* _Приведённый текст_
Придворная словесность: институт литературы и конструкции абсолютизма в России середины XVIII века (Осповат) - страница 195

Этот взгляд на задачи и место поэзии стоит и за обращением Ломоносова к Овидию и его модели поэтического восторга. Последняя из процитированных строф «Оды… 1742 года…» представляет собой подражание речи Пифагора в XV песни «Метаморфоз». Ломоносов дважды приводил эти стихи Овидия в собственном переводе в качестве образца вдохновенного стиля. Первый раз – в §239 «Риторики» 1748 г.:

Устами движет бог; я с ним начну вещать.
Я тайности свои и небеса отверзу,
Свидения ума священного открою.
Я дело стану петь, не сведомое прежним!
Ходить превыше звезд влечет меня охота,
И облаком нестись, презрев земную низкость.
(Ломоносов, VII, 284–285)

* _Что требуется_
Пожалуйста, повторите дословно всё из текста о Ломоносове и Овидии, начиная со слов «Придворная словесность: институт» и вплоть до слов «(Ломоносов, VII, 284–285)».

* _Исходные данные_
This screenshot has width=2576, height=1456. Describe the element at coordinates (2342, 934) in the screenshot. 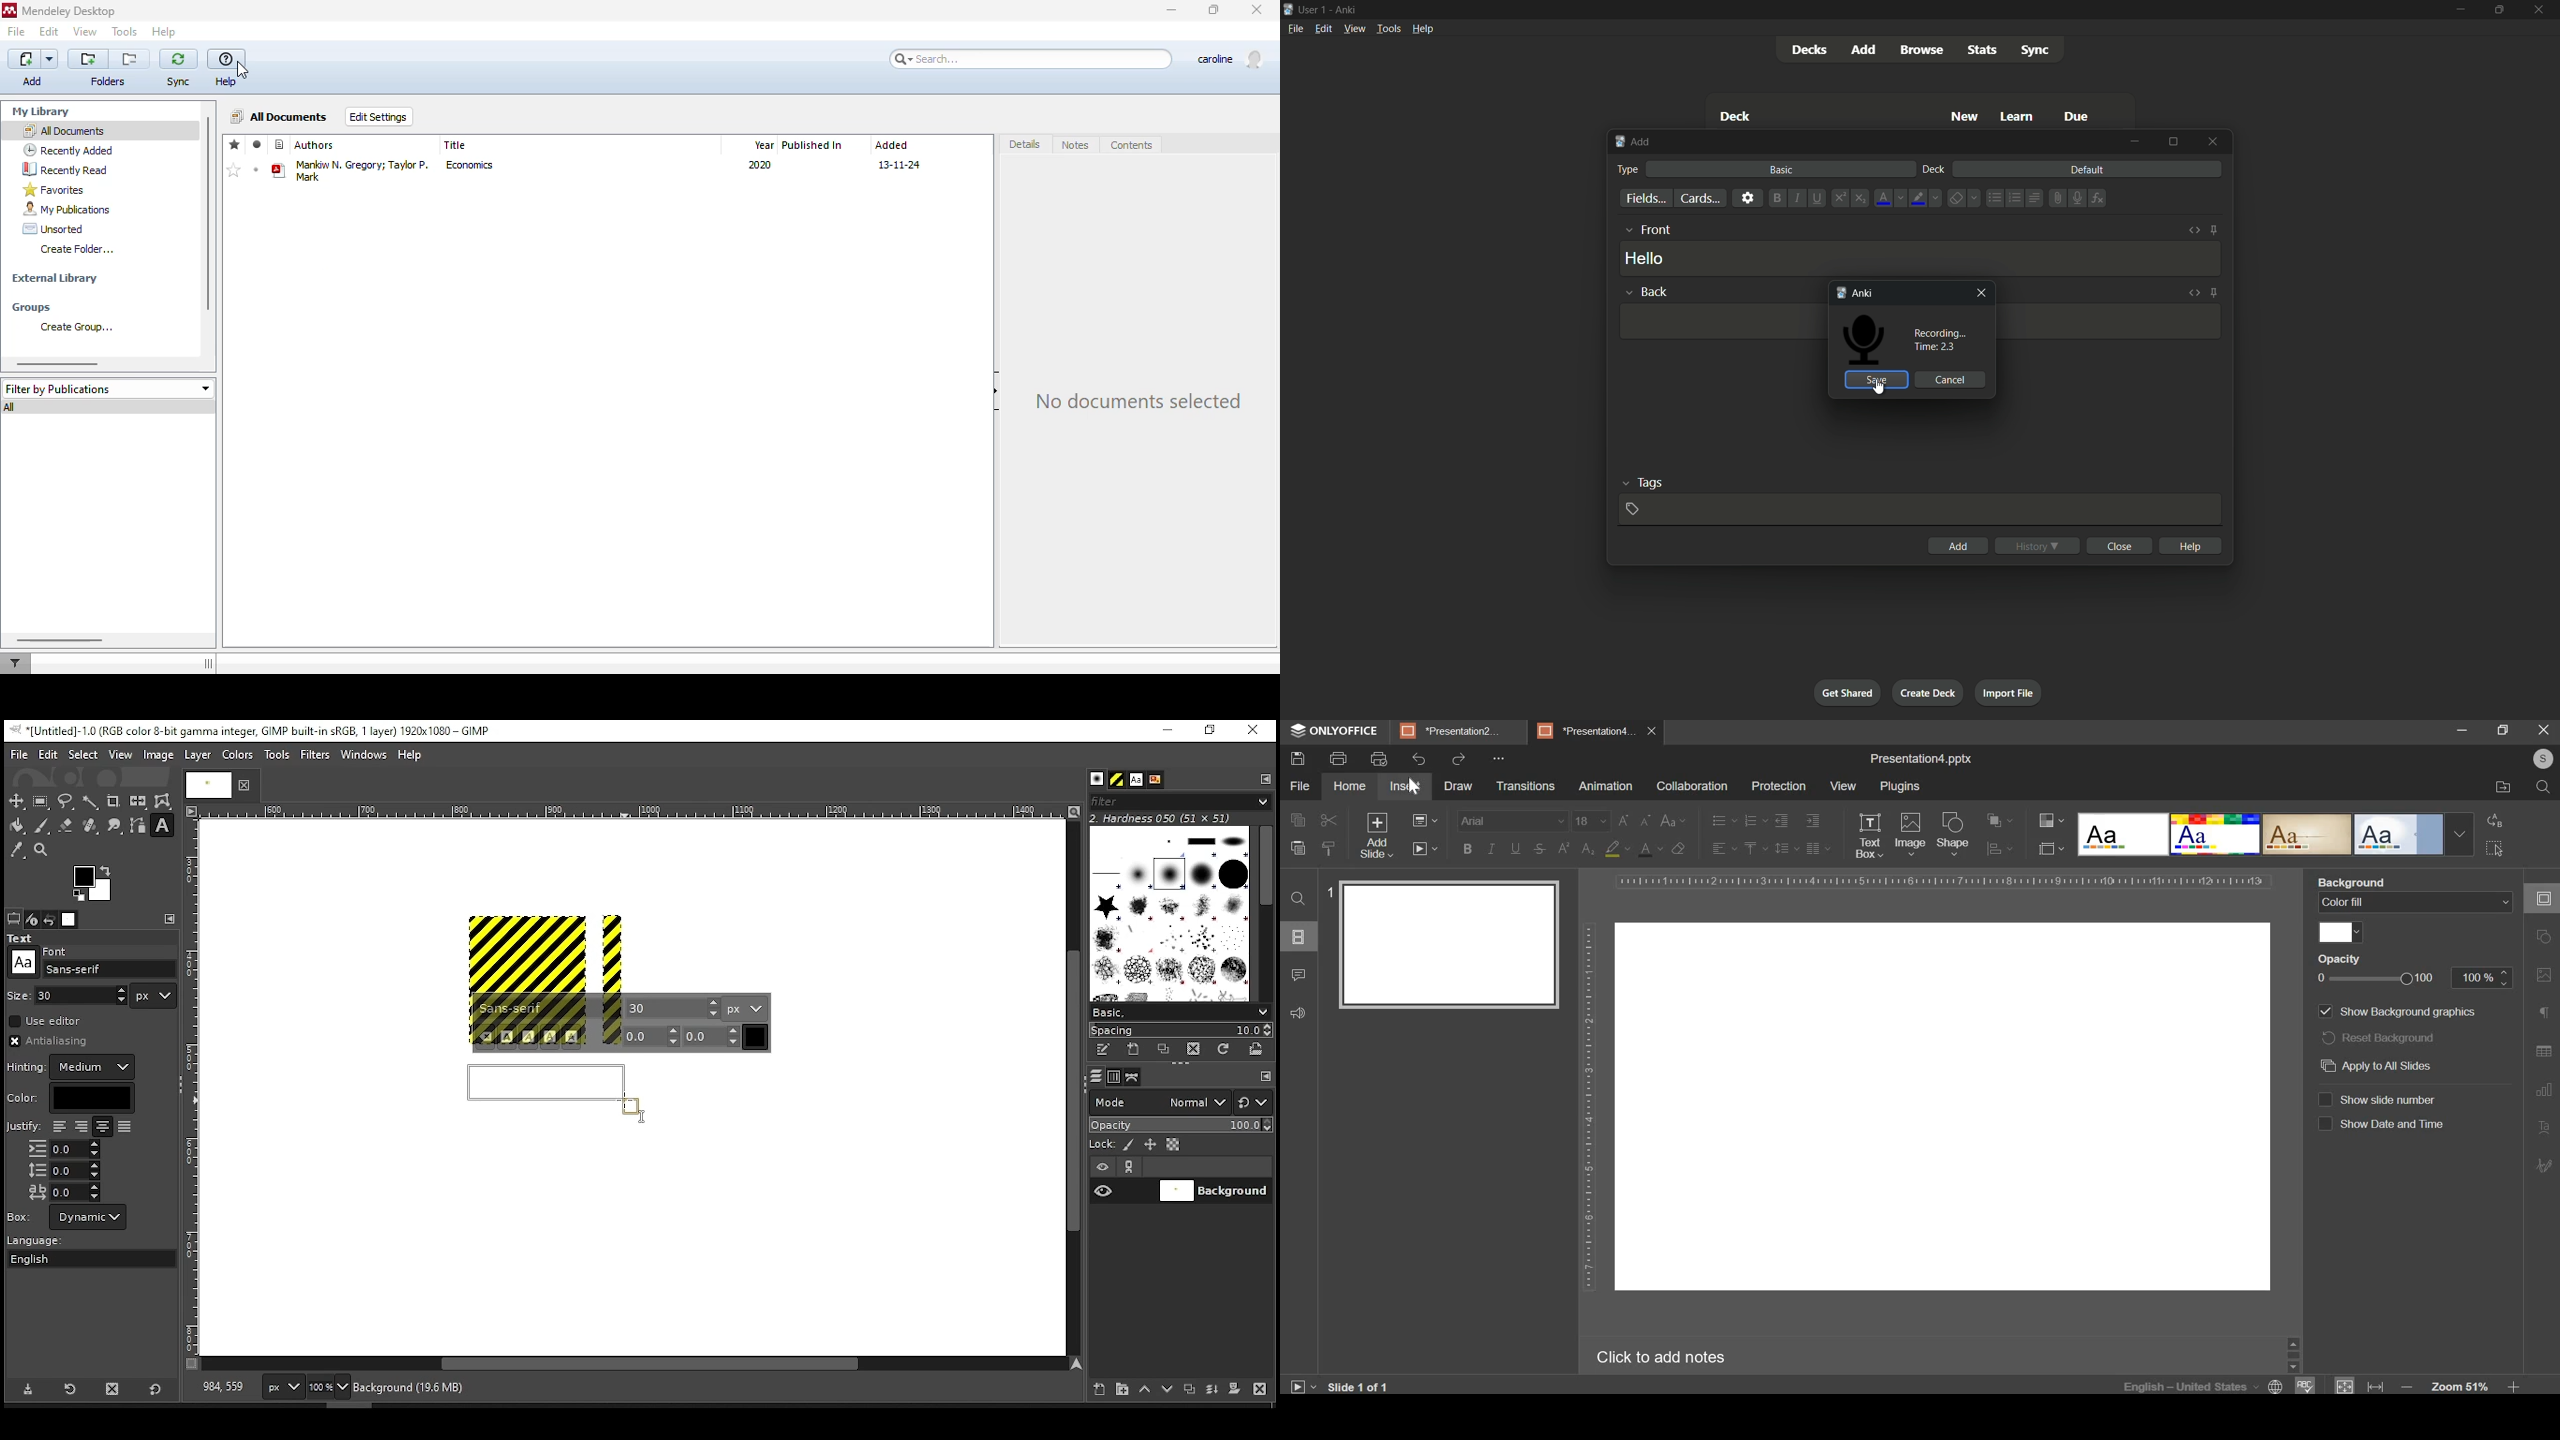

I see `fill color` at that location.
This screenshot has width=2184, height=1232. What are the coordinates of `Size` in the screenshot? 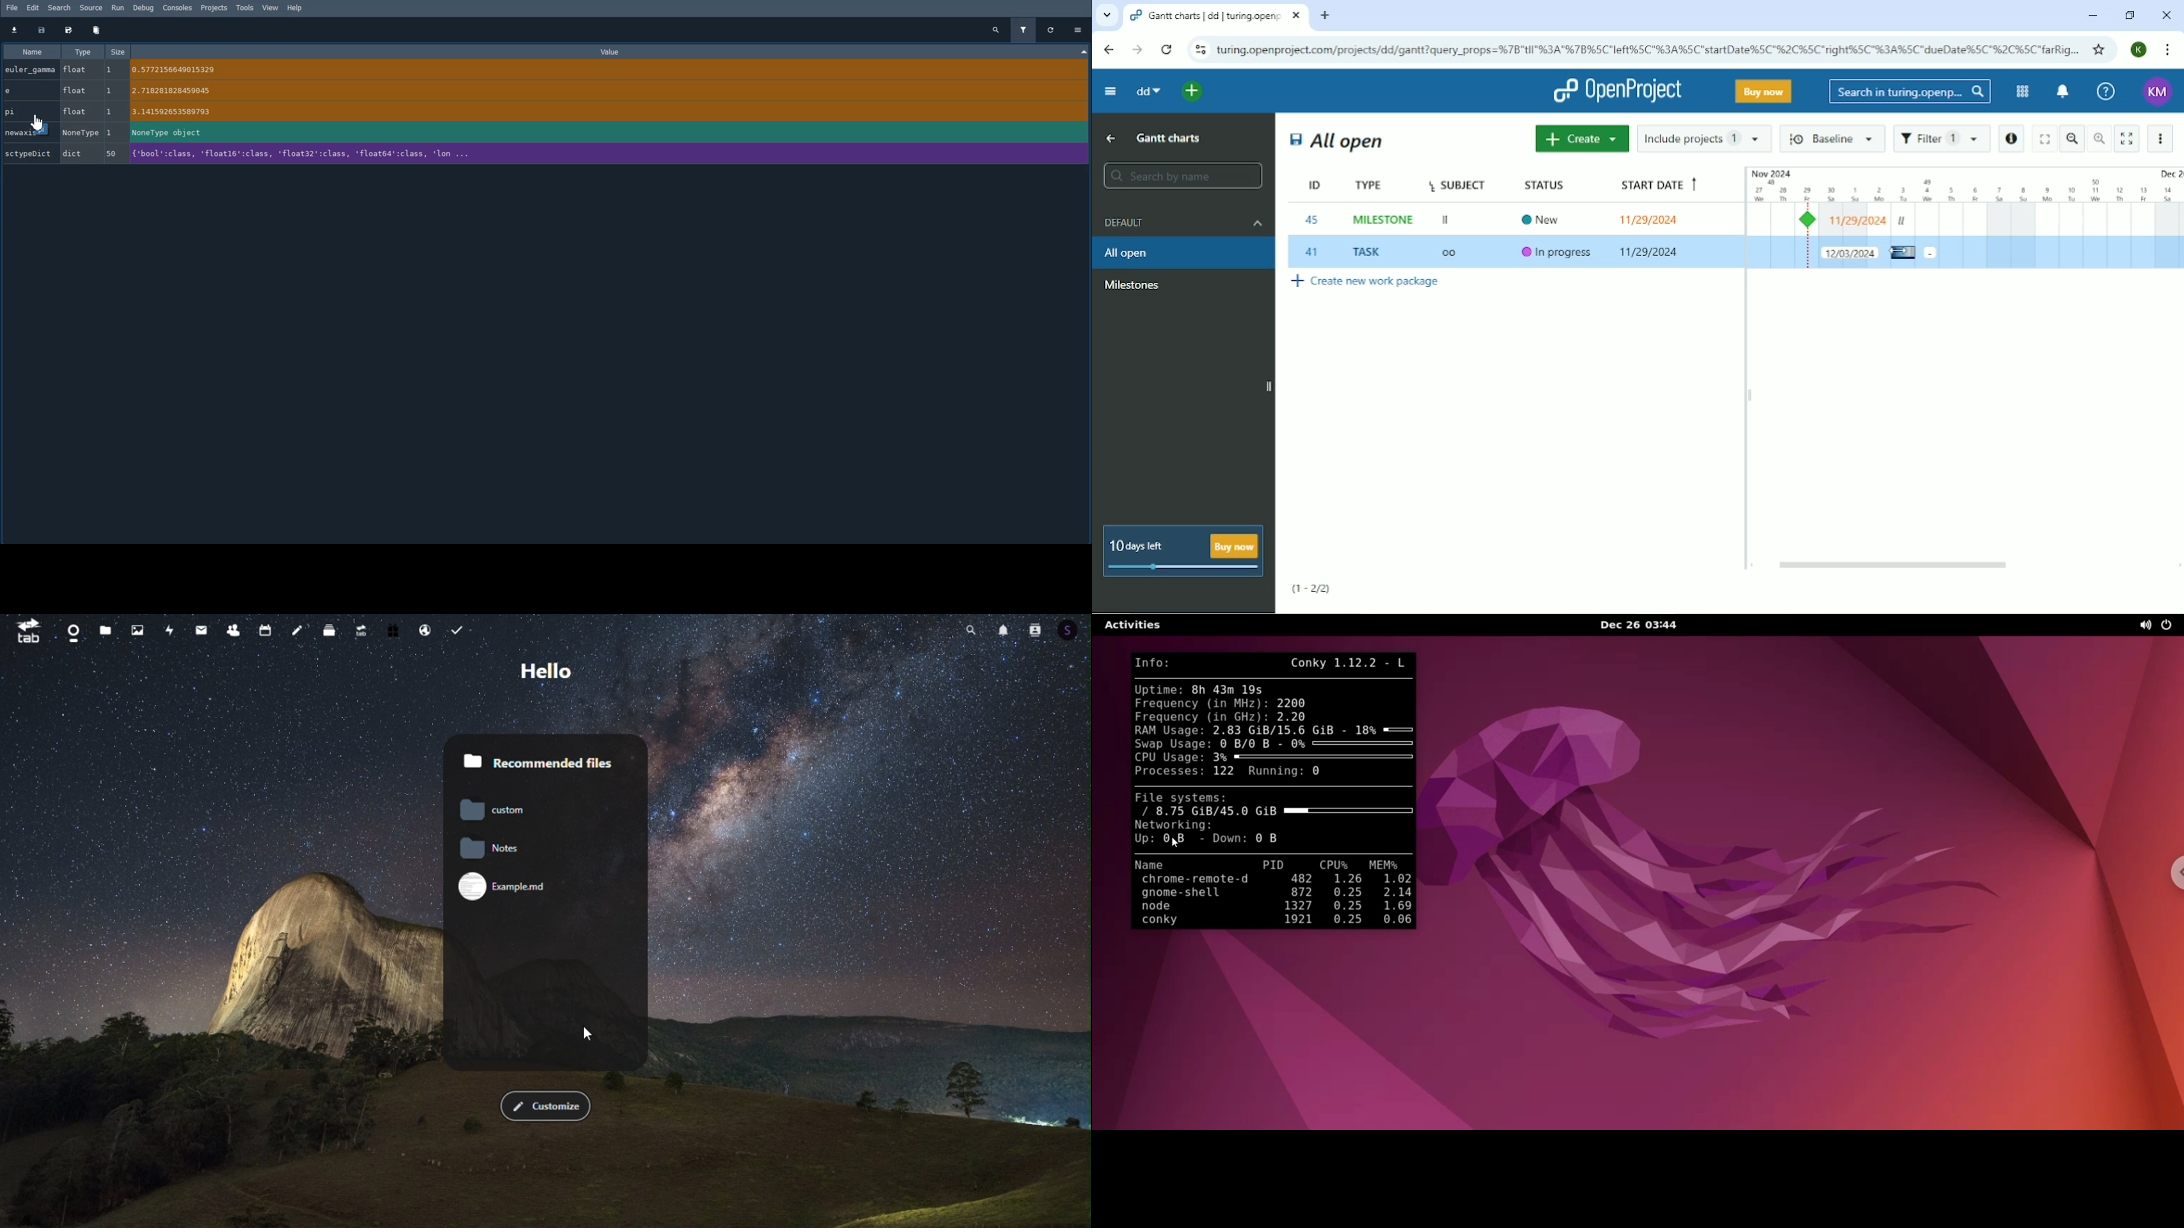 It's located at (119, 51).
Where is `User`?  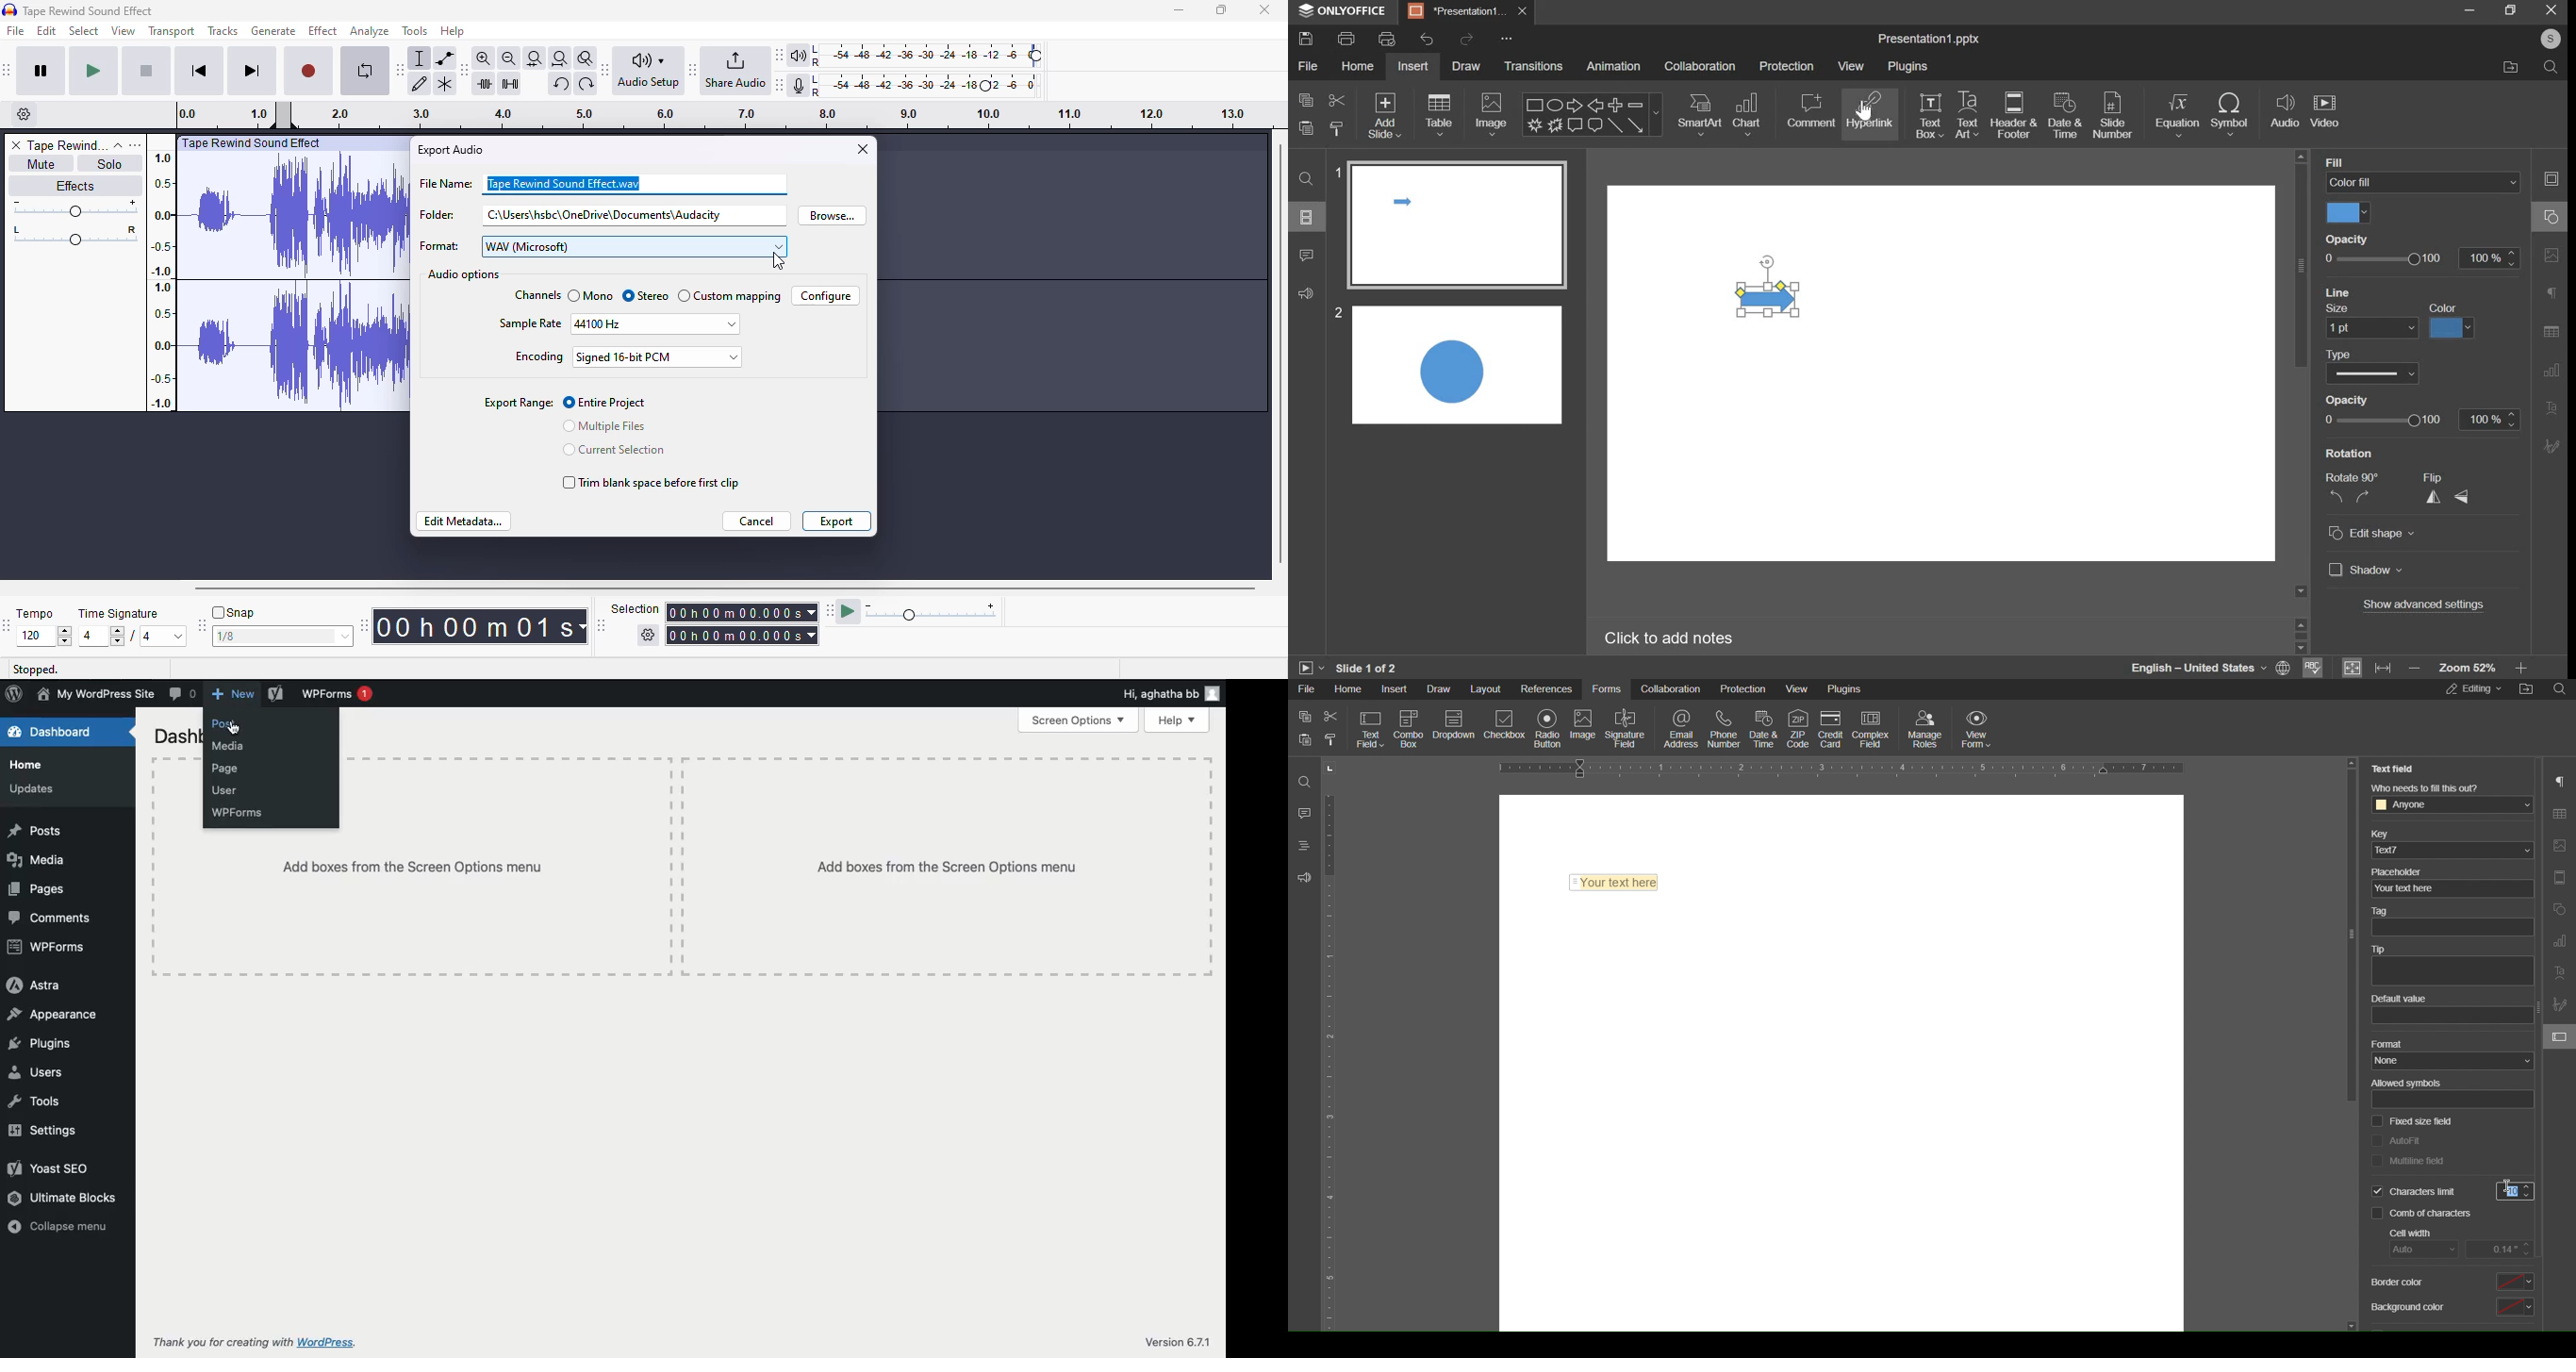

* _Решение упражнения_
Придворная словесность: институт литературы и конструкции абсолютизма в России середины XVIII века (Осповат) - страница 195

Этот взгляд на задачи и место поэзии стоит и за обращением Ломоносова к Овидию и его модели поэтического восторга. Последняя из процитированных строф «Оды… 1742 года…» представляет собой подражание речи Пифагора в XV песни «Метаморфоз». Ломоносов дважды приводил эти стихи Овидия в собственном переводе в качестве образца вдохновенного стиля. Первый раз – в §239 «Риторики» 1748 г.:

Устами движет бог; я с ним начну вещать.
Я тайности свои и небеса отверзу,
Свидения ума священного открою.
Я дело стану петь, не сведомое прежним!
Ходить превыше звезд влечет меня охота,
И облаком нестись, презрев земную низкость.
(Ломоносов, VII, 284–285)